● What is needed: The lines to extract run from the first line of the entries through the line that contains "Click Klarna LEARN MORE button"; reproduce exactly those lines and no others.
Data for processing Block Start
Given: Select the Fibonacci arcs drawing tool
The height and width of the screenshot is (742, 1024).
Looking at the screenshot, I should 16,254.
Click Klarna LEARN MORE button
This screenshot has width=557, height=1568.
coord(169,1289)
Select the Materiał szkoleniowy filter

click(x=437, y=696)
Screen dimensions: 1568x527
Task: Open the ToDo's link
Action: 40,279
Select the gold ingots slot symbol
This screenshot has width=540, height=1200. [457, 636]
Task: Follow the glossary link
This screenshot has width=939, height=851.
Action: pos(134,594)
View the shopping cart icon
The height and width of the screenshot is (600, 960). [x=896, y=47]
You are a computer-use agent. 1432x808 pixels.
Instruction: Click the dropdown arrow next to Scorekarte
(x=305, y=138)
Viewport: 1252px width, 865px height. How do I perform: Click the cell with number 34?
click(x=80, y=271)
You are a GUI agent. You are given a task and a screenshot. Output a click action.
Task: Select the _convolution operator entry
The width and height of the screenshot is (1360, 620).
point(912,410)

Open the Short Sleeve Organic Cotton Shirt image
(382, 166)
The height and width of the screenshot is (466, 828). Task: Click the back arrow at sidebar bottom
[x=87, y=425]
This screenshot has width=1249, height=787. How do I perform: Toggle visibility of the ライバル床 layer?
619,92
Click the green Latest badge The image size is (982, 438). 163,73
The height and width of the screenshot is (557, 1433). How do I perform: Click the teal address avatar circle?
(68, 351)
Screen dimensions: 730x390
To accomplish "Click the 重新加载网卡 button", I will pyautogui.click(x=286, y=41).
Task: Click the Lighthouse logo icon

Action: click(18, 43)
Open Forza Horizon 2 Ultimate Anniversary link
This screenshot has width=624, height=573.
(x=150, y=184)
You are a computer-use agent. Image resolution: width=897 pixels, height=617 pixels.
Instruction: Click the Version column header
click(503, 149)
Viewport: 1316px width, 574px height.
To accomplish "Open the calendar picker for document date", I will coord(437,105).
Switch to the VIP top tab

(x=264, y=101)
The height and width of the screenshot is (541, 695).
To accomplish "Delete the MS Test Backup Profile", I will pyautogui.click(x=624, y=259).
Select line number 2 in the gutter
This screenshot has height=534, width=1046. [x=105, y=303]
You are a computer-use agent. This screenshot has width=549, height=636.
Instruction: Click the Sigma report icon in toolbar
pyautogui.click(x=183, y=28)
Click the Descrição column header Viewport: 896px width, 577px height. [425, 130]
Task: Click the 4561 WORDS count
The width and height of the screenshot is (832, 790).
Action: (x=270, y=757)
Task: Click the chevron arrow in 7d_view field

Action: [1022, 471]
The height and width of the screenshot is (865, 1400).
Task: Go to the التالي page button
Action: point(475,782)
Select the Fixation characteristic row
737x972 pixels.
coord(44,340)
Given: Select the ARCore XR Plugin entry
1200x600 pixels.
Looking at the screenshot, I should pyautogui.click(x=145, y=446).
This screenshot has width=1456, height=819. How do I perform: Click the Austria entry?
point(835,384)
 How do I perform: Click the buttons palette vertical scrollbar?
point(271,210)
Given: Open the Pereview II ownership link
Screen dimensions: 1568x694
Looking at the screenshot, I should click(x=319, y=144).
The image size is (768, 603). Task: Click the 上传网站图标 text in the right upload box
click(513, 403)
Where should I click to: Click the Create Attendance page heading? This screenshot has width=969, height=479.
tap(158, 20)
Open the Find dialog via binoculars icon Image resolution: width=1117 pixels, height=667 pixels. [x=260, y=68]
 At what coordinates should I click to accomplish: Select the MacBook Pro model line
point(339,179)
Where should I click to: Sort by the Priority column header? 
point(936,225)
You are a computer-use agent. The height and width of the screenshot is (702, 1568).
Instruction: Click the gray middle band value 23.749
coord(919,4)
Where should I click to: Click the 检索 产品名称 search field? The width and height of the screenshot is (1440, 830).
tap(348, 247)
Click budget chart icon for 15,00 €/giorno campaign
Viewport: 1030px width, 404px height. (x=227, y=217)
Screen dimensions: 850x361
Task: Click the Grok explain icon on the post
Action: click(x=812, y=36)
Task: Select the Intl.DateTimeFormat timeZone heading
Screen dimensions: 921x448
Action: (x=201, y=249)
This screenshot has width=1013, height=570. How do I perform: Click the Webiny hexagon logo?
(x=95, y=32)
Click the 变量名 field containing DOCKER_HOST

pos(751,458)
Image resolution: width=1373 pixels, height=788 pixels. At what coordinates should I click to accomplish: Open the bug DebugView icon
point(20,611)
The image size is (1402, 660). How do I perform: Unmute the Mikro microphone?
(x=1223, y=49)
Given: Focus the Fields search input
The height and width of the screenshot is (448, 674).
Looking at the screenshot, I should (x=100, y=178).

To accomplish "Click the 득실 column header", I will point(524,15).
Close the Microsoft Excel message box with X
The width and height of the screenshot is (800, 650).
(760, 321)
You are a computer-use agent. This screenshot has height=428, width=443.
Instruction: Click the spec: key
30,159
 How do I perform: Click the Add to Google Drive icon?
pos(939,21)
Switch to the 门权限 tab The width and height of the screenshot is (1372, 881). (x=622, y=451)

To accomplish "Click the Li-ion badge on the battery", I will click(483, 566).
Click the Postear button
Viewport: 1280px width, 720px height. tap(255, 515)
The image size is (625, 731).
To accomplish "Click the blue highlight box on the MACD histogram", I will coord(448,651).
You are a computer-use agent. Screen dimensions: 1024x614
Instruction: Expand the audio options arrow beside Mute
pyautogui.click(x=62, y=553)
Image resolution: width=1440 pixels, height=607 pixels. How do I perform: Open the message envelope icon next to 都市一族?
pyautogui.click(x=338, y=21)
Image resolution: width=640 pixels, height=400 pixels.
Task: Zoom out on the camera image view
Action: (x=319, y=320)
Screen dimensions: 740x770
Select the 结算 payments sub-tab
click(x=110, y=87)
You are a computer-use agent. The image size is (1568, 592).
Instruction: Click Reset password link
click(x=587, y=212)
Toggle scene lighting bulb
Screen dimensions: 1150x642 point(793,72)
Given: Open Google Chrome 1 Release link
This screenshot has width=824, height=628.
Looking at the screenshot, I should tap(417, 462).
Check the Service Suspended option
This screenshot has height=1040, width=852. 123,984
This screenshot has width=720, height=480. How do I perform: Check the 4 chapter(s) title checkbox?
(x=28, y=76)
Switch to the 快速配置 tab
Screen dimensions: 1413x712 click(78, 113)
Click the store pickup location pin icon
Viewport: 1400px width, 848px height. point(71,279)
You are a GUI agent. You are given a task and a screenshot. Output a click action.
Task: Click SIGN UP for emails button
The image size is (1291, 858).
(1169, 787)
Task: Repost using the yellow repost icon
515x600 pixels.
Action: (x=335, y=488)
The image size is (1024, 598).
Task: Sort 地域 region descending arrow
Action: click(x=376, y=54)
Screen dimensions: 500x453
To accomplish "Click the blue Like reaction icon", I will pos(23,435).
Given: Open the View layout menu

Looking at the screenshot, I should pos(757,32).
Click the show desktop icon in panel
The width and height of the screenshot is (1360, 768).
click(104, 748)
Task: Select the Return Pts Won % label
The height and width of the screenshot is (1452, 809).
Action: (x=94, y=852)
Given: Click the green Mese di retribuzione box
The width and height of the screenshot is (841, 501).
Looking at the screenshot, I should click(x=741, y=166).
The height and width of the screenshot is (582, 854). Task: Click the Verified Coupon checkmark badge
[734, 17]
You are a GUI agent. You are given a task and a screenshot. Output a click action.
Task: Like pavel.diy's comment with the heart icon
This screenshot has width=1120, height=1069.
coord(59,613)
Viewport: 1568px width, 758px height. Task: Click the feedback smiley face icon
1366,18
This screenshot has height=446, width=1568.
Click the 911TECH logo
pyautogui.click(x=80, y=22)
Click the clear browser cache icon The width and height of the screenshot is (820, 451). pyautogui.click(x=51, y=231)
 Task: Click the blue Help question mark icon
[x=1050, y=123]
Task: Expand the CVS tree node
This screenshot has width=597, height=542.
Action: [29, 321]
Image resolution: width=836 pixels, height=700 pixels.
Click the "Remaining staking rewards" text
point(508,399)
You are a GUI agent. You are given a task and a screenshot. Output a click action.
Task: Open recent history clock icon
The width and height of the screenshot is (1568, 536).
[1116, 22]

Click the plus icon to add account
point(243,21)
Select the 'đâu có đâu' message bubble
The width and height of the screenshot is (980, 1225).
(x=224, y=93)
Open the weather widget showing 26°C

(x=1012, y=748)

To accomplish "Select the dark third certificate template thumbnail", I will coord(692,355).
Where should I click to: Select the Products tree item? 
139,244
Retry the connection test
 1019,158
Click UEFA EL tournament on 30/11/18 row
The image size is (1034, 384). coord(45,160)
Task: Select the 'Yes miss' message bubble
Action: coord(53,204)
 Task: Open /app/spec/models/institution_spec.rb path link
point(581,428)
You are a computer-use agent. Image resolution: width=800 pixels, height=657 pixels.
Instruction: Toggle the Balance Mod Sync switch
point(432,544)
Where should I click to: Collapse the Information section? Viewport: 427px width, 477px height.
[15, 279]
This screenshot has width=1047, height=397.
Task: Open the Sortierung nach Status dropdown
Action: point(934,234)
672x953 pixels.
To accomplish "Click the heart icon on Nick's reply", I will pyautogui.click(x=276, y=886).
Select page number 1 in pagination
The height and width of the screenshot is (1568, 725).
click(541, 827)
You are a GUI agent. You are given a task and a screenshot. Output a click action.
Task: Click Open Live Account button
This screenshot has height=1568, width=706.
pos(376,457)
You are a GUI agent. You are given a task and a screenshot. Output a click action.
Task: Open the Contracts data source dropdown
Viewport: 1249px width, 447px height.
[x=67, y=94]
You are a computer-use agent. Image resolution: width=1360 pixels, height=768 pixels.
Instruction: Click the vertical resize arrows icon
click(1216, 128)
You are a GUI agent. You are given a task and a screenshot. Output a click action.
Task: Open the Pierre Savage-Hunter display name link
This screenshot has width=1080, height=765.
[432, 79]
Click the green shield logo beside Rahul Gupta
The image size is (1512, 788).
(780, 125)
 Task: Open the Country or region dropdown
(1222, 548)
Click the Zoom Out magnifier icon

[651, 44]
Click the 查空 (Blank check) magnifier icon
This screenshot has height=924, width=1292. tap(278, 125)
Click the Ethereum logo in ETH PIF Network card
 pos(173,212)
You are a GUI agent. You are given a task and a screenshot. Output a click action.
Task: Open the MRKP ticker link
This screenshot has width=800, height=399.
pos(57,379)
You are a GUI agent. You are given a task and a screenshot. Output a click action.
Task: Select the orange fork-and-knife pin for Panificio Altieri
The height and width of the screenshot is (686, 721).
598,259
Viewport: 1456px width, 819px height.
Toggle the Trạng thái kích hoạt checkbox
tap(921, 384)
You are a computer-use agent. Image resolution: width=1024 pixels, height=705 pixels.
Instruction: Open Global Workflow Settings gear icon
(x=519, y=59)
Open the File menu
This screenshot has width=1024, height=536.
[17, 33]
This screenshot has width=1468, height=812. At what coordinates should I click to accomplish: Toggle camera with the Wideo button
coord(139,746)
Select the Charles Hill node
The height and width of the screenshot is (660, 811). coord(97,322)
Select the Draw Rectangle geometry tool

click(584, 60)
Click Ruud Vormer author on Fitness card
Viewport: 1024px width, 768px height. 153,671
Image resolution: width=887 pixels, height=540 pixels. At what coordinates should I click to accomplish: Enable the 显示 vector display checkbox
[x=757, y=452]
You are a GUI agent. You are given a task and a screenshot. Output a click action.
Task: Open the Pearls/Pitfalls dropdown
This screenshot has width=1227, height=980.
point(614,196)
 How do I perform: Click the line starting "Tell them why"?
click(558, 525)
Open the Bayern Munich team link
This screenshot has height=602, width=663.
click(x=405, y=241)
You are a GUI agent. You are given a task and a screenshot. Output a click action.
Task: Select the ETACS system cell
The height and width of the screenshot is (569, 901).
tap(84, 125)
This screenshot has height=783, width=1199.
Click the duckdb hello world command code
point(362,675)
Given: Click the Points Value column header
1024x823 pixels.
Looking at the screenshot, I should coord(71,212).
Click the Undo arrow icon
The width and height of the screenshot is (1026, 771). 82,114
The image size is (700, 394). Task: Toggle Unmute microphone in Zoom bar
Data for processing Block End
● Your response:
Given: Select the Fibonacci arcs drawing tool
The height and width of the screenshot is (742, 1024).
Looking at the screenshot, I should 16,254.
Click Klarna LEARN MORE button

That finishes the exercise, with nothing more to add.